オフィスの電話回線が一斉に普通になった場合のトラブル対処法は3つの段階を踏みます。

  1. 主装置の電源を確認します。あわせて、ひかり回線を契約中の場合には、ONU(終端装置)あるいはひかり電話のルーターの電源も確認します
  2. 電源がきちんと入っている場合には、契約中の通信会社(NTTやKDDIなど)に問い合わせ、障害情報を確認します
  3. 回線の障害が発生していない場合には、ビジネスホン販売業者(ビジネスフォンリース業者)に連絡し、保守対応を依頼します。

対応を行っている間もビジネスホンがダウンしている状態が続きますので、以上の対処を速やかに行いましょう。

2、その他の主装置の故障について

ビジネスフォン主装置の故障事例と対応方法
ビジネスホンの回線が一斉にダウンしてしまうことは最悪のケースですが、それ以外にも主装置の故障によって生じるトラブルがあります。

ビジネスホンが誤作動を起こす

誤作動には様々な症状がありますが、以下のような症例があります。

  • ランプが点灯したまま消えない
  • 特定のビジネスフォンのみ発着信の片方いずれかができない
  • FAXの受信にもかかわらず、電話機の着信が鳴る

これらの原因として、主装置のデータ設定が消えていたり、正しくない状態になってしまっていたりするケースがあります。
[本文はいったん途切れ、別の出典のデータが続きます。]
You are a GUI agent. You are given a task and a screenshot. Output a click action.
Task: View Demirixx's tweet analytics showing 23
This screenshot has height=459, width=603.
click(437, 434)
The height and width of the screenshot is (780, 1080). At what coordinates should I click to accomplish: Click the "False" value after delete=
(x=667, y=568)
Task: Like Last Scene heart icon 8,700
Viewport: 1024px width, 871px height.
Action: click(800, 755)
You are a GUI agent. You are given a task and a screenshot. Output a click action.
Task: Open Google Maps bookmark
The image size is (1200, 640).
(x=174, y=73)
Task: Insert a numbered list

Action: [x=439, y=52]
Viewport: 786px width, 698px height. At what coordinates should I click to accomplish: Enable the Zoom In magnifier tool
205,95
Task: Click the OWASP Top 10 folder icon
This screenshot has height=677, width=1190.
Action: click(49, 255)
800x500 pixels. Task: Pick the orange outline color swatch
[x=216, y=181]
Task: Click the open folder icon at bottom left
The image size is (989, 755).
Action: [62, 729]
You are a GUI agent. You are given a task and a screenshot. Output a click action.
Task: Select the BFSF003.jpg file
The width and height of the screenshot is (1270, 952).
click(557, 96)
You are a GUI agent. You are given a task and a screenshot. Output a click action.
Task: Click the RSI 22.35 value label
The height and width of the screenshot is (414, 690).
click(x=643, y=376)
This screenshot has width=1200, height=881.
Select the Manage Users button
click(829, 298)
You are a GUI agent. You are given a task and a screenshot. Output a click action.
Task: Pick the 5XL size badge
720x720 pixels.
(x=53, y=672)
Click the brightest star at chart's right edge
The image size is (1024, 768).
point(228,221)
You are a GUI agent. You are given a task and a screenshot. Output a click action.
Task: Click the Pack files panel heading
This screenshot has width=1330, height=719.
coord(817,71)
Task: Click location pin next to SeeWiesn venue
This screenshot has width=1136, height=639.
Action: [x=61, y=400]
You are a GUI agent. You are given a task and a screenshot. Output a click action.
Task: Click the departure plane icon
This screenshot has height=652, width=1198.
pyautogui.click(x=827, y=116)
すぐに電話工事業者を手配して、データの再設定を依頼しましょう。

複数の電話機でノイズが生じる

オフィスの複数のビジネスホン子機でノイズが生じる場合には、主装置の内部ユニットの障害や主装置からローゼットへのケーブル不良の可能性があります。

原因の特定がやや難しい症状ではありますが、いずれにしても電話工事業者にケーブル交換あるいはユニット交換の対応を依頼しましょう。

いったん主装置の電源を落としてみる

主装置に関するトラブル対応の方法として、いったん主装置の電源を落として再起動を行う、という方法があります。
障害によっては、この作業で完全に復旧できる場合もありますので、例えばオフィス全体の電話回線がダウンしている場合などでは試してみるのも良いでしょう。

ただし、独断でこういった作業を行うのは他のビジネスホン機器に影響が生じる場合もありますので、電話工事業者に電話にて問い合わせを行い、判断を仰ぎながら行うようにしましょう。

3、まとめ

この記事では、オフィスのビジネスホン(ビジネスフォン)主装置の故障対応について解説しました。
ビジネスフォンの故障やトラブルはどのようなケースでも非常に大きな影響が生じてしまいますが、中でも主装置にトラブルが発生した場合の影響は大きなものになります。

被害を最小限に抑えるために必要なことは、適切かつ迅速な対応です。特にビジネスホン全体がダウンしている場合にはオフィスの信用にもつながります。

こうしたトラブル時に、最終的に頼りになるのは、ビジネスホン工事業者です。購入時に信頼できる業者を見極めることと、トラブル時にすぐに連絡が取れるように連絡先などを控えておくことが重要です。